● Records provided

━━━━━━━━━━━━━━━━

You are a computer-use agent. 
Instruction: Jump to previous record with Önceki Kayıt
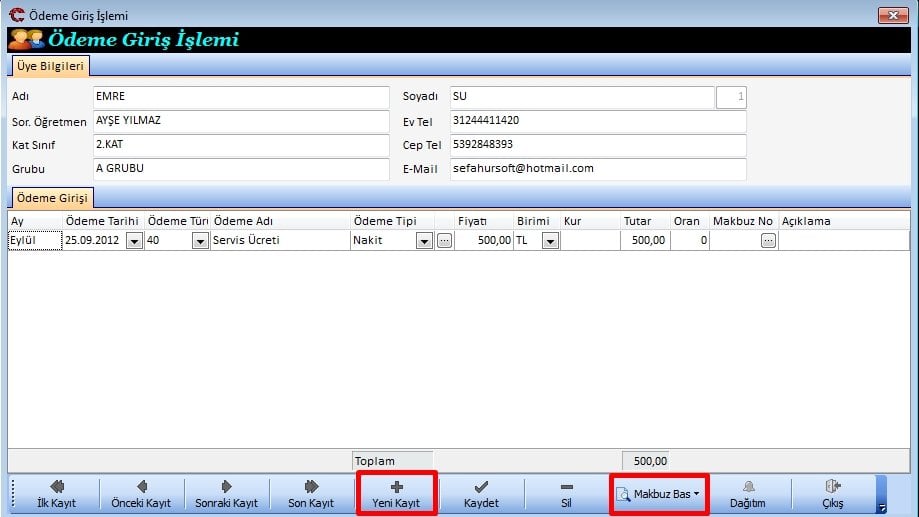[x=141, y=494]
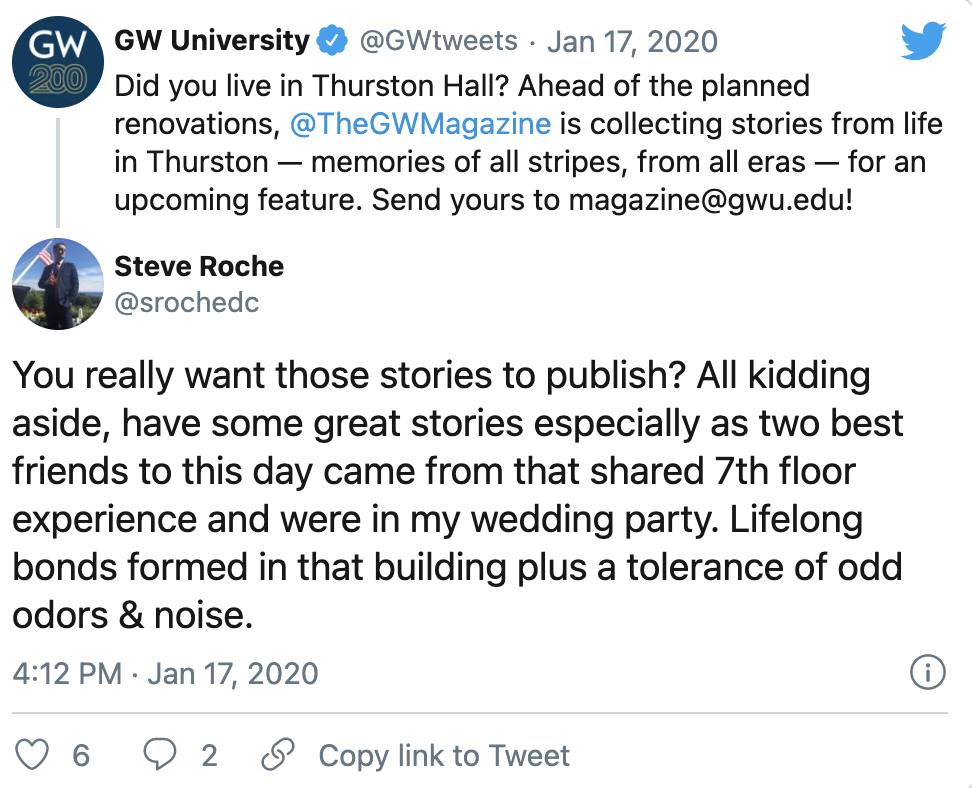
Task: Click the reply speech bubble icon
Action: [x=159, y=755]
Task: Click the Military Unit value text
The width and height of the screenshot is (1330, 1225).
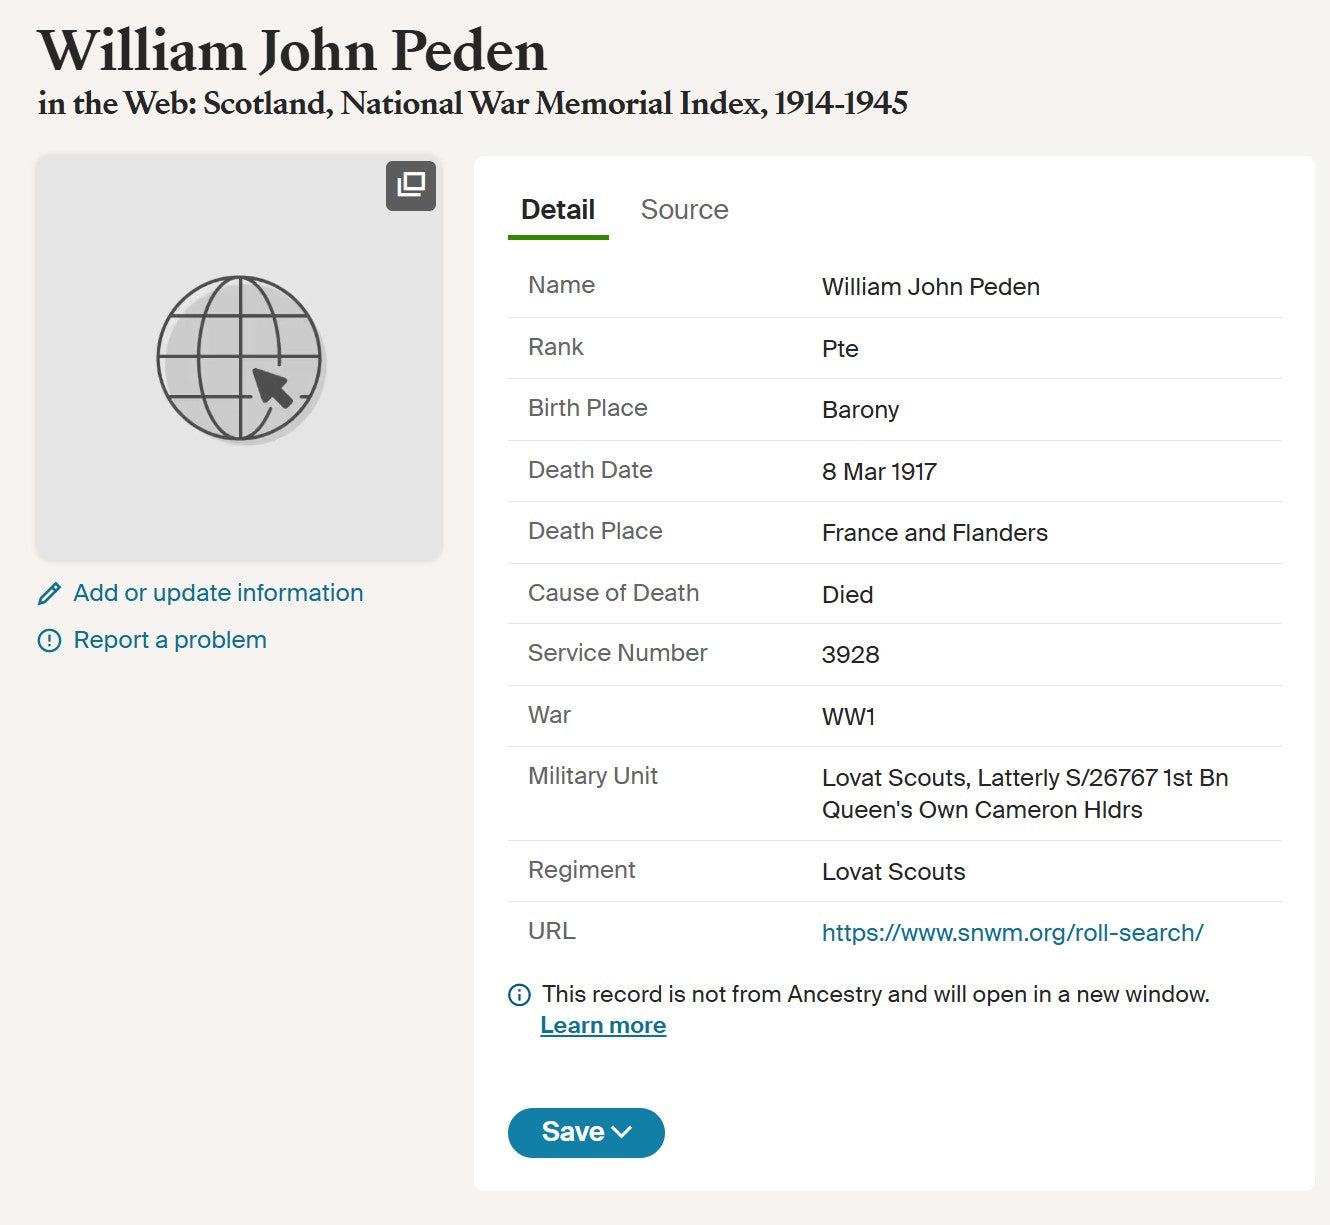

━━━━━━━━━━━━━━━━

● Task statement
Copy out every line of the items above word for word, leaving out the pictures.

● Answer in full
You are a computer-use agent. 
Instruction: Jump to previous record with Önceki Kayıt
[x=141, y=494]
Task: Click the reply speech bubble icon
Action: [x=159, y=755]
Task: Click the Military Unit value text
The width and height of the screenshot is (1330, 1225).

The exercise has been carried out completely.